Print the following rows exactly as they appear.

Extracted rows:

## Begin

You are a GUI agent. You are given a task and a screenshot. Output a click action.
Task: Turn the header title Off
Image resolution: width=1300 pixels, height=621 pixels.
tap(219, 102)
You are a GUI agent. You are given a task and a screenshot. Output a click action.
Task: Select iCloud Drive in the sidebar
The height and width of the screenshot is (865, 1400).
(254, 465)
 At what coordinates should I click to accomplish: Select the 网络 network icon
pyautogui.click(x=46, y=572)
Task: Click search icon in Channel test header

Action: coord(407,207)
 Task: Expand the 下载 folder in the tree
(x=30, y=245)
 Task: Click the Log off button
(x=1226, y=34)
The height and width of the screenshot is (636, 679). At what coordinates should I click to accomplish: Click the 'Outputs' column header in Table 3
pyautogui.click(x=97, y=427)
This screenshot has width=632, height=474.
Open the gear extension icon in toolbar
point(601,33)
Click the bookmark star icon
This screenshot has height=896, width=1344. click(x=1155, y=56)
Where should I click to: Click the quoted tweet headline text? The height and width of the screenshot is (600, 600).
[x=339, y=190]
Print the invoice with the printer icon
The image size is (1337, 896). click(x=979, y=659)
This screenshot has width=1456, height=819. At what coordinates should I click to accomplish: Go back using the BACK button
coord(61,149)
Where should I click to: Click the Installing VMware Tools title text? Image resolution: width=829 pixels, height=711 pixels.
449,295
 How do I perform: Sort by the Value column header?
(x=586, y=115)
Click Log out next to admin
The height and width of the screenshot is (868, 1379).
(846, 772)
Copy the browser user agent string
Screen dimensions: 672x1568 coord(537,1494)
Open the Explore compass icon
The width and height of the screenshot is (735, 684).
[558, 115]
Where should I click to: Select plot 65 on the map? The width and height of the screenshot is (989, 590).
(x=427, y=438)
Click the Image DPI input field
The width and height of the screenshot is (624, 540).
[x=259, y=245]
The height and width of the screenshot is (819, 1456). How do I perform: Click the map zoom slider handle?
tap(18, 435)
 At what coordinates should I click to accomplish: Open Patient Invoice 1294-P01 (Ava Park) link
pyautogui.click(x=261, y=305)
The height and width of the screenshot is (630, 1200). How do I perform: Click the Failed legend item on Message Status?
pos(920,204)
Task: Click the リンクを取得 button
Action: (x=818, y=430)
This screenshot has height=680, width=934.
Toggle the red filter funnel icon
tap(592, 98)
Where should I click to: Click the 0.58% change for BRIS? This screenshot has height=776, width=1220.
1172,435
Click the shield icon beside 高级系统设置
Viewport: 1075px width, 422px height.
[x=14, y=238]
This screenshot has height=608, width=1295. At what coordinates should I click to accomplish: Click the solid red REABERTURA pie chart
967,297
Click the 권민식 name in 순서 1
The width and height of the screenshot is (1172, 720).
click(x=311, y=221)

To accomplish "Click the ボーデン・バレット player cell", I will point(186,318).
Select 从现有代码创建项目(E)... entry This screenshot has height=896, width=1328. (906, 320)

## End

# ANSWER
You are a GUI agent. You are given a task and a screenshot. Output a click action.
Task: Turn the header title Off
Image resolution: width=1300 pixels, height=621 pixels.
tap(219, 102)
You are a GUI agent. You are given a task and a screenshot. Output a click action.
Task: Select iCloud Drive in the sidebar
The height and width of the screenshot is (865, 1400).
(254, 465)
 At what coordinates should I click to accomplish: Select the 网络 network icon
pyautogui.click(x=46, y=572)
Task: Click search icon in Channel test header

Action: coord(407,207)
 Task: Expand the 下载 folder in the tree
(x=30, y=245)
 Task: Click the Log off button
(x=1226, y=34)
The height and width of the screenshot is (636, 679). At what coordinates should I click to accomplish: Click the 'Outputs' column header in Table 3
pyautogui.click(x=97, y=427)
This screenshot has width=632, height=474.
Open the gear extension icon in toolbar
point(601,33)
Click the bookmark star icon
This screenshot has height=896, width=1344. click(x=1155, y=56)
Where should I click to: Click the quoted tweet headline text? The height and width of the screenshot is (600, 600).
[x=339, y=190]
Print the invoice with the printer icon
The image size is (1337, 896). click(x=979, y=659)
This screenshot has width=1456, height=819. At what coordinates should I click to accomplish: Go back using the BACK button
coord(61,149)
Where should I click to: Click the Installing VMware Tools title text? Image resolution: width=829 pixels, height=711 pixels.
449,295
 How do I perform: Sort by the Value column header?
(x=586, y=115)
Click Log out next to admin
The height and width of the screenshot is (868, 1379).
(846, 772)
Copy the browser user agent string
Screen dimensions: 672x1568 coord(537,1494)
Open the Explore compass icon
The width and height of the screenshot is (735, 684).
[558, 115]
Where should I click to: Select plot 65 on the map? The width and height of the screenshot is (989, 590).
(x=427, y=438)
Click the Image DPI input field
The width and height of the screenshot is (624, 540).
[x=259, y=245]
The height and width of the screenshot is (819, 1456). How do I perform: Click the map zoom slider handle?
tap(18, 435)
 At what coordinates should I click to accomplish: Open Patient Invoice 1294-P01 (Ava Park) link
pyautogui.click(x=261, y=305)
The height and width of the screenshot is (630, 1200). How do I perform: Click the Failed legend item on Message Status?
pos(920,204)
Task: Click the リンクを取得 button
Action: (x=818, y=430)
This screenshot has height=680, width=934.
Toggle the red filter funnel icon
tap(592, 98)
Where should I click to: Click the 0.58% change for BRIS? This screenshot has height=776, width=1220.
1172,435
Click the shield icon beside 高级系统设置
Viewport: 1075px width, 422px height.
[x=14, y=238]
This screenshot has height=608, width=1295. At what coordinates should I click to accomplish: Click the solid red REABERTURA pie chart
967,297
Click the 권민식 name in 순서 1
The width and height of the screenshot is (1172, 720).
click(x=311, y=221)

To accomplish "Click the ボーデン・バレット player cell", I will point(186,318).
Select 从现有代码创建项目(E)... entry This screenshot has height=896, width=1328. (906, 320)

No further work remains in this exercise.